Task objective ▸
Read through the data and count the lines that contain the string "circle"; give only the result.

(Saved entries)

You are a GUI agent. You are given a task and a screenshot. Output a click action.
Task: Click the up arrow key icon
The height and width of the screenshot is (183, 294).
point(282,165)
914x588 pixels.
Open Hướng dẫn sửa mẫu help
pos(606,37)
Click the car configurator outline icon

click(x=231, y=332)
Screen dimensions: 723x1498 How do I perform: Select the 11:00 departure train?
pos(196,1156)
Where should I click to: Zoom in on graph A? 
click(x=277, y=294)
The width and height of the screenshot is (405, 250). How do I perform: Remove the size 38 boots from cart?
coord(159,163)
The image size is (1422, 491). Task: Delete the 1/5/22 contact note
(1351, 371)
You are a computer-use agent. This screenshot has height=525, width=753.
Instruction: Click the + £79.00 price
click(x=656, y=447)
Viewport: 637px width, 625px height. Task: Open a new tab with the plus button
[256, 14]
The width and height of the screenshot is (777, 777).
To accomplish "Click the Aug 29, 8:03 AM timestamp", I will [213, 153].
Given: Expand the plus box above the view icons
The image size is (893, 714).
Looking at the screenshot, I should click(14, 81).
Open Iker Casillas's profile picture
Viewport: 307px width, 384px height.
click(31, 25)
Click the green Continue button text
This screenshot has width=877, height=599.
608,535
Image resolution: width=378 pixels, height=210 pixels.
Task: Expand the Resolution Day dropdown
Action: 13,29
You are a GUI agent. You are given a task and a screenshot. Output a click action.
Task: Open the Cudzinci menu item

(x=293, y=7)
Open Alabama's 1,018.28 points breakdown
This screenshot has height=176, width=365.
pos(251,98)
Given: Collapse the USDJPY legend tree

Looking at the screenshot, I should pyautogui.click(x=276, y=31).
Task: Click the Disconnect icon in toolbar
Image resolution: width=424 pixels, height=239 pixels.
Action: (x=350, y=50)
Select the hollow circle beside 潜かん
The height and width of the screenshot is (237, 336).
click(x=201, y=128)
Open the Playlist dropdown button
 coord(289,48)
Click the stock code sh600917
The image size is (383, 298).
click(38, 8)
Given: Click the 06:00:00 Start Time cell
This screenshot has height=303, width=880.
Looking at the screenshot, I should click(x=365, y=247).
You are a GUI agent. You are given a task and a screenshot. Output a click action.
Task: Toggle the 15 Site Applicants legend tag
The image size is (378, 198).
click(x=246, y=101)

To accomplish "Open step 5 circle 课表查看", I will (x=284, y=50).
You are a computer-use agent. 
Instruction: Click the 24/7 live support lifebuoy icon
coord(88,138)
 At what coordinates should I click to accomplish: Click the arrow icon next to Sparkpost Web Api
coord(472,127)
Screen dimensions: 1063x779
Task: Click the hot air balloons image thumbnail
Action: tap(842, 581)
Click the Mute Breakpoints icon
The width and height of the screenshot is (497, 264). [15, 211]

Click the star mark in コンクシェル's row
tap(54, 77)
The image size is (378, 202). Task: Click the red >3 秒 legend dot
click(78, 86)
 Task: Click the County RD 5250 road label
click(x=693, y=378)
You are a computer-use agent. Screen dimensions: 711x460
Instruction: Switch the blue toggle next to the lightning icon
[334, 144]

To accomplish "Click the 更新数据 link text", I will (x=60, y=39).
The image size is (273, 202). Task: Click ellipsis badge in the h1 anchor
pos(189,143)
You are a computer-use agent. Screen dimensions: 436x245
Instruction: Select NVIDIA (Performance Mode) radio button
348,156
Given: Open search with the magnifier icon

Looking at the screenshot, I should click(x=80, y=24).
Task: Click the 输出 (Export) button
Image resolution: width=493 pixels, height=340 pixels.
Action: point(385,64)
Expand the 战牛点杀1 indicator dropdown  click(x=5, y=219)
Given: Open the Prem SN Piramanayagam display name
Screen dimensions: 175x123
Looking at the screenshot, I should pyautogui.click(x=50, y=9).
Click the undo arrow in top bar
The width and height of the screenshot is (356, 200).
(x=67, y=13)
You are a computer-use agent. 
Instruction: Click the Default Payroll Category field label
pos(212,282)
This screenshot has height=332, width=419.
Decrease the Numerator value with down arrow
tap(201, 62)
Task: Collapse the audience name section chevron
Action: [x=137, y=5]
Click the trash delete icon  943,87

Response below ▸
2